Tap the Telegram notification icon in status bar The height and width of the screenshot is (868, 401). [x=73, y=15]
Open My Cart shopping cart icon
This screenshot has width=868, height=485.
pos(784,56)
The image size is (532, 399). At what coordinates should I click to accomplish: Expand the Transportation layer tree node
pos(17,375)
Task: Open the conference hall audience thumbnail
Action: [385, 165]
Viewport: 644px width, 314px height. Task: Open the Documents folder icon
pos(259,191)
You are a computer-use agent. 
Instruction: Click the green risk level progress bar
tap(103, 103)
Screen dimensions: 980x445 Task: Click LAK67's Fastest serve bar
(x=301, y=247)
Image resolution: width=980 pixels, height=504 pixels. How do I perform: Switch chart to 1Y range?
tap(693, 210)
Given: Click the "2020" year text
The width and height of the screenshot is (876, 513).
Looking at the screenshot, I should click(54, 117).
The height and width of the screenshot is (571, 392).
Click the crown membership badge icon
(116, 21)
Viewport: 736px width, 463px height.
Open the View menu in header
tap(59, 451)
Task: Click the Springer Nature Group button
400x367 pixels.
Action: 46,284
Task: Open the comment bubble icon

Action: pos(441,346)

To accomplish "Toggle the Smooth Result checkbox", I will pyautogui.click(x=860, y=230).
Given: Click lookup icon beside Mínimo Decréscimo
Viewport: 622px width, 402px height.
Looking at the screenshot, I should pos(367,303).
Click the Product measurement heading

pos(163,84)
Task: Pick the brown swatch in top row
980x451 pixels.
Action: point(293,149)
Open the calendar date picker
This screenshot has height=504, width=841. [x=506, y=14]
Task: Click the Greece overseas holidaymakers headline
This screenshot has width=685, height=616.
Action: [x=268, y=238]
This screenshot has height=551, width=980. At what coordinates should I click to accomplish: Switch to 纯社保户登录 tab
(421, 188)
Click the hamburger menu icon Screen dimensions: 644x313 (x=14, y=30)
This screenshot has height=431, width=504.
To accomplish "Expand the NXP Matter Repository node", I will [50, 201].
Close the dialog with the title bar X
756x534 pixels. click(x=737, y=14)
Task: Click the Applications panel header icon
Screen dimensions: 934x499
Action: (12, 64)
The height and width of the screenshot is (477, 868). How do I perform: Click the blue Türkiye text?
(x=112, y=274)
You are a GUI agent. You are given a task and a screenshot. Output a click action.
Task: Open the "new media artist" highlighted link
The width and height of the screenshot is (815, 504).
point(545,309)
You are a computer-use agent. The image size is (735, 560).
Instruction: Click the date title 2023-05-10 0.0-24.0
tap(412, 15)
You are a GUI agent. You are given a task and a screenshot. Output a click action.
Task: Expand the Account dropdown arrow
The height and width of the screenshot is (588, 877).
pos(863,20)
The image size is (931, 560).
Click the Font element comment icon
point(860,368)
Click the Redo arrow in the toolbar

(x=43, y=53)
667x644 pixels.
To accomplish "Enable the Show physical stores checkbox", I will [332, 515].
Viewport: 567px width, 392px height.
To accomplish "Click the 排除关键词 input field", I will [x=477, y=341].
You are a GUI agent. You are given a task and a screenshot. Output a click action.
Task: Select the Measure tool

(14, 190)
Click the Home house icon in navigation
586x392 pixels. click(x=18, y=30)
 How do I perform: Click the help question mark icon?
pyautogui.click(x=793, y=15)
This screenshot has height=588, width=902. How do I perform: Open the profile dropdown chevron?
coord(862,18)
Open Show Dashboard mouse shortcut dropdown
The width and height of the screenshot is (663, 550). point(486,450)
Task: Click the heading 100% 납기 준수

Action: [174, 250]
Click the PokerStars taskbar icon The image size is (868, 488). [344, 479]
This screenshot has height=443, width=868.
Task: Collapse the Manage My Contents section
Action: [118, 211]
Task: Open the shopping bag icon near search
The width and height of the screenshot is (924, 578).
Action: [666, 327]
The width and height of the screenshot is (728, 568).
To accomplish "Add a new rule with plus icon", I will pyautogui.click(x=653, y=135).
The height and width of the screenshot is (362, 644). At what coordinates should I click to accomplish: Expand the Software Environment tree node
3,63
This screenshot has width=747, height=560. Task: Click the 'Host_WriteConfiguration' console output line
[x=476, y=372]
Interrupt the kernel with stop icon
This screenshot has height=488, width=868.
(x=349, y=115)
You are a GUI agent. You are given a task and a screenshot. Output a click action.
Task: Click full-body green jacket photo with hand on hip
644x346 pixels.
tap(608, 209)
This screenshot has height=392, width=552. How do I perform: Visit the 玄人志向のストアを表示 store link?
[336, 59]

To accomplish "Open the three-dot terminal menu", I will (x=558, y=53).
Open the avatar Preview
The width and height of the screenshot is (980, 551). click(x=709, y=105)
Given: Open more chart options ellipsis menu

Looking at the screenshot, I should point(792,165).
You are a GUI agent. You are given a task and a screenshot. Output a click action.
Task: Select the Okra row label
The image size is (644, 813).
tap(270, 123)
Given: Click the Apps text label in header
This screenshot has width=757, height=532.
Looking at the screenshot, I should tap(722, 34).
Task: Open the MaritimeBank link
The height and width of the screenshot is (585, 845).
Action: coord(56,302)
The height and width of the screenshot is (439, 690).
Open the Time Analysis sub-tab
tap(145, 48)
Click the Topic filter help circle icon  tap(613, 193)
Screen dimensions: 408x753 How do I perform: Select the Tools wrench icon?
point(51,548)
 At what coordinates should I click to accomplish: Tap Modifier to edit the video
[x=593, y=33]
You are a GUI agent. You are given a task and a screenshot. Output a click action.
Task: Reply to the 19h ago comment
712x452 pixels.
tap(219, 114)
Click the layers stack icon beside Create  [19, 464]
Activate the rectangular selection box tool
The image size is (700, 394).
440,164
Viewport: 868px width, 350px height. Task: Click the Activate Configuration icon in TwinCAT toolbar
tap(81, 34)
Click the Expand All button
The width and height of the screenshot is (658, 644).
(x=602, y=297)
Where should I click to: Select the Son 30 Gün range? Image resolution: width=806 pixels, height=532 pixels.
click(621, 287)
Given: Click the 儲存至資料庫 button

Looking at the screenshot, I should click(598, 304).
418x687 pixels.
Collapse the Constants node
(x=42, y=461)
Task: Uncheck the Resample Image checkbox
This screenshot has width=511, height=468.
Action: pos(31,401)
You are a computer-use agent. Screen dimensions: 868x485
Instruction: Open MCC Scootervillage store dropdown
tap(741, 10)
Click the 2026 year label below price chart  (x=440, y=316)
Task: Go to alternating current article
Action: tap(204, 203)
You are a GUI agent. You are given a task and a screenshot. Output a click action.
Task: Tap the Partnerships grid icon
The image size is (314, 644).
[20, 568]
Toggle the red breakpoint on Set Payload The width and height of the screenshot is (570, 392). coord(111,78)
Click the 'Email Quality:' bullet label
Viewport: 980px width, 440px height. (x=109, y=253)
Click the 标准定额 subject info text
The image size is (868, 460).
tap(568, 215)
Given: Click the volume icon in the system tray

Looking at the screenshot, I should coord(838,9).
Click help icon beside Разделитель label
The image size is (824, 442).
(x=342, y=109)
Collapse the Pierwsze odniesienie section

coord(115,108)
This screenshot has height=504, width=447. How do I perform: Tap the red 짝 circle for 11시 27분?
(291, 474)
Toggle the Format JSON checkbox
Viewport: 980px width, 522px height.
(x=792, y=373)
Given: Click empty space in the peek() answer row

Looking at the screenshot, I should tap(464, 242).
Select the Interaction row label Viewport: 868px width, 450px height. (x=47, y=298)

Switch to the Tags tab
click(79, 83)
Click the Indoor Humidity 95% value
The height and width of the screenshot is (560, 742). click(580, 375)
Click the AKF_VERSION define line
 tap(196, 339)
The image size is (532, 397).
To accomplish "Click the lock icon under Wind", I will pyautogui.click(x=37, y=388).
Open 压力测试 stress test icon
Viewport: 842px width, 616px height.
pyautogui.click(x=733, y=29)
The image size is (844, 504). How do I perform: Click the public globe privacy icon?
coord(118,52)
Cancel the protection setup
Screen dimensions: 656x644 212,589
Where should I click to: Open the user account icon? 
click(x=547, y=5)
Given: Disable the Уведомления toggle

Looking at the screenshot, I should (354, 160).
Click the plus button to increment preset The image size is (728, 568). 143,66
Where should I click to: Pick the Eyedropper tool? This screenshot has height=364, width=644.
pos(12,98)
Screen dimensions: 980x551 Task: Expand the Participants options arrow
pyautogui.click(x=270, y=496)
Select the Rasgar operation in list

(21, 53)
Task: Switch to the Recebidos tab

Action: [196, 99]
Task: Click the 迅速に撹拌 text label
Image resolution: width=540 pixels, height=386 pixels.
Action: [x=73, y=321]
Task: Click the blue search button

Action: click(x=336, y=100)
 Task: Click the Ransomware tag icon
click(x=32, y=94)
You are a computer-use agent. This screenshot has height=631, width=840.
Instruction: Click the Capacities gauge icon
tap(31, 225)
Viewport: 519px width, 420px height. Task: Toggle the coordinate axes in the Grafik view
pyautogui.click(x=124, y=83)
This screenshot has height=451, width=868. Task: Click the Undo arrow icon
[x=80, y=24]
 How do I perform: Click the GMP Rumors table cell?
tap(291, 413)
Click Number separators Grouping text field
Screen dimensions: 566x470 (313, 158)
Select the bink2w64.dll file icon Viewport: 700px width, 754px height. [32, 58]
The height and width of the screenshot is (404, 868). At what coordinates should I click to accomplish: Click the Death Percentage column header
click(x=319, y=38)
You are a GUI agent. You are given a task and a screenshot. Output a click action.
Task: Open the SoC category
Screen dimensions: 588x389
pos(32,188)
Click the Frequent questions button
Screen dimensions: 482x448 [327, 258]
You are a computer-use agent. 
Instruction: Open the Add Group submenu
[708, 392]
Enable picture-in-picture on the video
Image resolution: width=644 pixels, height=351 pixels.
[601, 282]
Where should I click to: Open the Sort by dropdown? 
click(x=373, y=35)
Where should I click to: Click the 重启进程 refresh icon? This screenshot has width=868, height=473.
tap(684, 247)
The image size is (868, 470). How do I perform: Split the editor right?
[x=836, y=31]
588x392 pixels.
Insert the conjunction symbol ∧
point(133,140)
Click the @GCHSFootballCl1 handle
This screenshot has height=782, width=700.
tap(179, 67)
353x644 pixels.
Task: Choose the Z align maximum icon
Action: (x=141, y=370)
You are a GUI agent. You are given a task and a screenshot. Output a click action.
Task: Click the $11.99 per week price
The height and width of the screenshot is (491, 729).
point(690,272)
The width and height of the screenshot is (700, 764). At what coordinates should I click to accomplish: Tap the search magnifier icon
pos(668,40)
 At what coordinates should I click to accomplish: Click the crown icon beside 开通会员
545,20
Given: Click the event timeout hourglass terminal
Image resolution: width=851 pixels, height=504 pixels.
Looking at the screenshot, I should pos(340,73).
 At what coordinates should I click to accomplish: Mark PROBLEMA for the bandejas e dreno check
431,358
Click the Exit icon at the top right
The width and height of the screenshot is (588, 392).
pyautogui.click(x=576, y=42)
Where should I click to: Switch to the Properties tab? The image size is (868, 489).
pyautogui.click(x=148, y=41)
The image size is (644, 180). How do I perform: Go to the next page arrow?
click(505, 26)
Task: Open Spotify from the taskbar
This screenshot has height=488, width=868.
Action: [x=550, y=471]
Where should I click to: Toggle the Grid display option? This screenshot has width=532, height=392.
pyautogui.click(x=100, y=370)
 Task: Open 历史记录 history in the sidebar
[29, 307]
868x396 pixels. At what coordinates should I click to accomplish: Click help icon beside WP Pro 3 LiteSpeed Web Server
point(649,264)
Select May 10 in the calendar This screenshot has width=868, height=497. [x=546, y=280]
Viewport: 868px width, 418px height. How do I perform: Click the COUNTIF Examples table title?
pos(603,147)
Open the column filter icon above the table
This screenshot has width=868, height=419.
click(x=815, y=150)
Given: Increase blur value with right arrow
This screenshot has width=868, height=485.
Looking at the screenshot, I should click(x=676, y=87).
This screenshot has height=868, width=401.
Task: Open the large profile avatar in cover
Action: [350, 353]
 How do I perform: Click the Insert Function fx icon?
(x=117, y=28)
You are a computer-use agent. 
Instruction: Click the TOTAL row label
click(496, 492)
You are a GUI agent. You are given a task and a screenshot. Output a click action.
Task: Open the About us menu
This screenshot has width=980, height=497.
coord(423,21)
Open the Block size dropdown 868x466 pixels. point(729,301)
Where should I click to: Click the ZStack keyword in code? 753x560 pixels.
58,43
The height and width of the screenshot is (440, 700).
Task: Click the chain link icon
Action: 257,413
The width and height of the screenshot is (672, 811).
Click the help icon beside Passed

-.-.-

Rewrite the part of the material above that opens with the line containing "Task: Pick the brown swatch in top row" and closes with the line containing "tap(412, 15)" as a Markdown table with the columns Row and Line. Put one line in each row and leave out blank lines.

● Answer below:
| Row | Line |
|---|---|
| 1 | Task: Pick the brown swatch in top row |
| 2 | 980x451 pixels. |
| 3 | Action: point(293,149) |
| 4 | Open the calendar date picker |
| 5 | This screenshot has height=504, width=841. [x=506, y=14] |
| 6 | Task: Click the Greece overseas holidaymakers headline |
| 7 | This screenshot has width=685, height=616. |
| 8 | Action: [x=268, y=238] |
| 9 | This screenshot has height=551, width=980. At what coordinates should I click to accomplish: Switch to 纯社保户登录 tab |
| 10 | (421, 188) |
| 11 | Click the hamburger menu icon Screen dimensions: 644x313 (x=14, y=30) |
| 12 | This screenshot has height=431, width=504. |
| 13 | To accomplish "Expand the NXP Matter Repository node", I will [50, 201]. |
| 14 | Close the dialog with the title bar X |
| 15 | 756x534 pixels. click(x=737, y=14) |
| 16 | Task: Click the Applications panel header icon |
| 17 | Screen dimensions: 934x499 |
| 18 | Action: (12, 64) |
| 19 | The height and width of the screenshot is (477, 868). How do I perform: Click the blue Türkiye text? |
| 20 | (x=112, y=274) |
| 21 | You are a GUI agent. You are given a task and a screenshot. Output a click action. |
| 22 | Task: Open the "new media artist" highlighted link |
| 23 | The width and height of the screenshot is (815, 504). |
| 24 | point(545,309) |
| 25 | You are a computer-use agent. The image size is (735, 560). |
| 26 | Instruction: Click the date title 2023-05-10 0.0-24.0 |
| 27 | tap(412, 15) |